Stored records
BEGIN

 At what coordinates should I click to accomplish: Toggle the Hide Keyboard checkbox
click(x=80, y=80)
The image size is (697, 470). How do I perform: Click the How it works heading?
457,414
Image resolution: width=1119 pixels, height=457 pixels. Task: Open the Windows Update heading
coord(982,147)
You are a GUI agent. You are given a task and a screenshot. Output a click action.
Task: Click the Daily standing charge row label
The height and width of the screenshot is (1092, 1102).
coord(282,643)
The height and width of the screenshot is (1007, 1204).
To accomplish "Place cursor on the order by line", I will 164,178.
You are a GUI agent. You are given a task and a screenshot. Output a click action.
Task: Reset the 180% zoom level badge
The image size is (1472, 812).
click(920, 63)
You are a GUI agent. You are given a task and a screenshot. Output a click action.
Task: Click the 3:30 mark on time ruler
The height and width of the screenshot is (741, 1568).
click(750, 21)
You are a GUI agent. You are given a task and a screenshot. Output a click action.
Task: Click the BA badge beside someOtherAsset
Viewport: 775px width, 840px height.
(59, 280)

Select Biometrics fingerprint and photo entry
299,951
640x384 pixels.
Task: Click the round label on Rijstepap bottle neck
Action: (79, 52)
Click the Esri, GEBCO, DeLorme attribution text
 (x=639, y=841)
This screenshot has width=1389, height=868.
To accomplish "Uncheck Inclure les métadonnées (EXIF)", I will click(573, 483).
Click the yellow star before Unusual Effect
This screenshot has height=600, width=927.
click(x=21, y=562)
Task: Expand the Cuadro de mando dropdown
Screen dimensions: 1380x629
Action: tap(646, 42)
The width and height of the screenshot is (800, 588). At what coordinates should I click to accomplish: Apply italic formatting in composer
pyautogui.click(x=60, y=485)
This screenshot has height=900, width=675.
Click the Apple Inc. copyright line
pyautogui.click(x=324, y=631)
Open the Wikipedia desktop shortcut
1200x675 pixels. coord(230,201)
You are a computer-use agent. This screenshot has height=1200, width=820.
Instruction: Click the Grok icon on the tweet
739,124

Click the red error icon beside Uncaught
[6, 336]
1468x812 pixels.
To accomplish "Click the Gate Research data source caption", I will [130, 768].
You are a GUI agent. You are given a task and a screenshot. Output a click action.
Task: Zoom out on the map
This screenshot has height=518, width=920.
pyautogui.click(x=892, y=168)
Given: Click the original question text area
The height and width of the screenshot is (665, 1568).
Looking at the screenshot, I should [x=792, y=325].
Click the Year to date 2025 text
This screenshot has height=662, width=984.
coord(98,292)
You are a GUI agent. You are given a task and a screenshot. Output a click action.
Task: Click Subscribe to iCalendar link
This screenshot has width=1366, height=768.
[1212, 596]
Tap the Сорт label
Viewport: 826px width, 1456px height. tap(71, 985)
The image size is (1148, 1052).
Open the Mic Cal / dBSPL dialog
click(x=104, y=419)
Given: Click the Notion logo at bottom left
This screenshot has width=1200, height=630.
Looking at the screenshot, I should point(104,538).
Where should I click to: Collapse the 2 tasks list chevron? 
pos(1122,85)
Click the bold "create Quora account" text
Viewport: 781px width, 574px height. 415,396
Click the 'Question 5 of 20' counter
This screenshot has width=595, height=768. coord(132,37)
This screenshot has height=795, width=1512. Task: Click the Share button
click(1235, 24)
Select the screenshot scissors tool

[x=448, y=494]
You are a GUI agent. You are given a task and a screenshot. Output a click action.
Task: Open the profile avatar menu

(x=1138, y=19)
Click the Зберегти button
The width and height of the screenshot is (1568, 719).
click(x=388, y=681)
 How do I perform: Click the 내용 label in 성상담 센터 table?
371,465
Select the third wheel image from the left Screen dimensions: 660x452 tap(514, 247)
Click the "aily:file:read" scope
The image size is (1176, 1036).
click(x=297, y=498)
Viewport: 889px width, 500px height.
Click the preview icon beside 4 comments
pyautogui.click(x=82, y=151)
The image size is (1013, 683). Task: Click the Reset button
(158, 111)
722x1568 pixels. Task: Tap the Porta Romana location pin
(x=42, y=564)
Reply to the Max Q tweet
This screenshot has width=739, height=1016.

END

REQUIRED WORK
Work out how many lines in the data include "badge". Answer with the number only.

RESPONSE TO THIS TASK
2